Hint: This question gives the knowledge about the fcc crystal lattice. Fcc crystal lattice is called as face-centered cubic crystal lattice. It contains six atoms at each face of the cube and eight atoms at the corners of the cube. Diamond experiences cubic crystal structure.

Formula used The formula used to determine the number of atoms is as follows:
$ \smallint = \dfrac{{zM}}{{{a^3}{N_A}}}$
Where $ \smallint $ is density, $ z$ is an effective number of atoms in a unit cell, $ M$ is molar mass, $ {N_A}$ is Avogadro’s number and $ a$ is the edge of the cube.
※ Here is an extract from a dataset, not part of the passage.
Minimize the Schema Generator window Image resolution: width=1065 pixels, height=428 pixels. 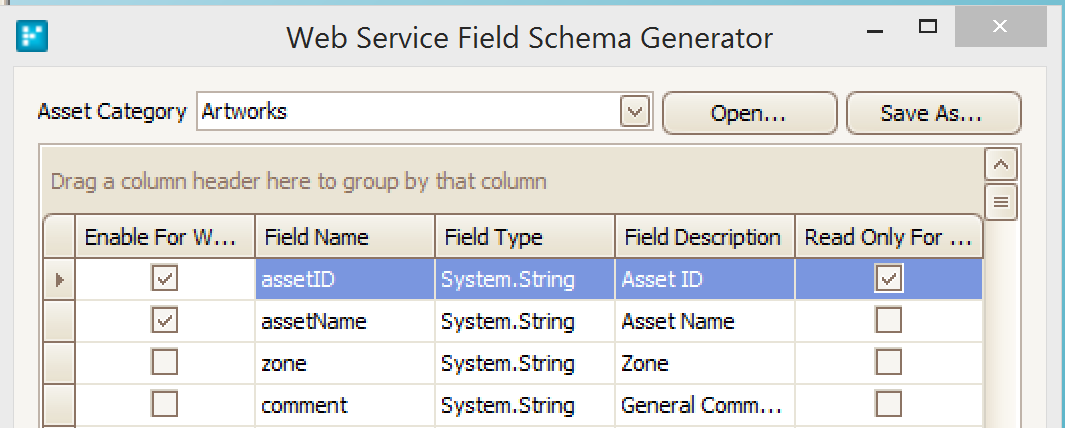pos(875,31)
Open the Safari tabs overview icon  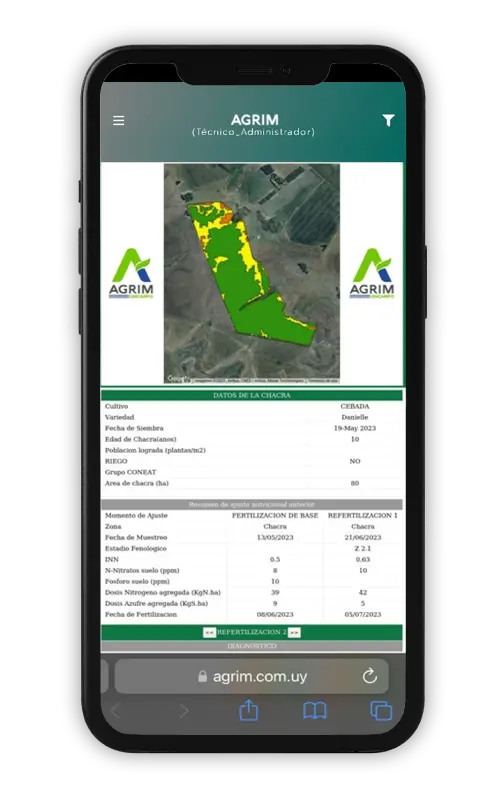click(x=381, y=710)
Complete step by step solution
Fcc crystal lattice contains six atoms at each face of the cube and eight atoms at the corners of the cube. The effective number of atoms in a fcc crystal unit cell is always $ 4$ . The coordination number of FCC lattice is $ 12$ . Diamond experiences cubic crystal structure. It is very expensive and is mainly used in making ornaments or jewelry.
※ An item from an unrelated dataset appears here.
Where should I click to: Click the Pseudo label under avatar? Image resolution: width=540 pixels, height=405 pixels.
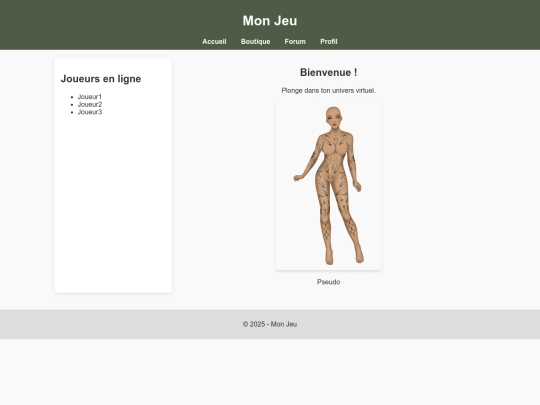click(329, 282)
The formula to determine the number of atoms is considered as follows:
$ \Rightarrow \smallint = \dfrac{{zM}}{{{a^3}{N_A}}}$
Substitute edge of the cube as $ 3.569{A^ \circ }$ or $ 3.569 \times {10^{ - 8}}$ and $ z$ as$ 8$ because two atoms are present at each lattice point in the above equation as follows:
$ \Rightarrow \smallint = \dfrac{{8 \times M}}{{{{\left( {3.569 \times {{10}^{ - 8}}} \right)}^3}{N_A}}}$
Substitute $ {N_A}$ as $ 6.023 \times {10^{23}}$ and $ M$ as$ 12$ in the above equation as follows:
$ \Rightarrow \smallint = \dfrac{{8 \times 12}}{{{{\left( {3.569 \times {{10}^{ - 8}}} \right)}^3} \times 6.023 \times {{10}^{23}}}}$
On simplifying, we get
$ \Rightarrow \smallint = \dfrac{{96}}{{{{\left( {3.569} \right)}^3} \times {{10}^{ - 24}} \times 6.023 \times {{10}^{23}}}}$
On further simplifying, we get
$ \Rightarrow \smallint = 3.506$
Therefore, the density of diamond is $ 3.506gc{m^{ - 1}}$ .
Hence, option $ C$ is the correct option.

Note
Always remember that the effective number of atoms in a face centered cubic crystal unit cell is always $ 4$ . FCC crystal lattice contains six atoms at each face of the cube and eight atoms at the corners of the cube.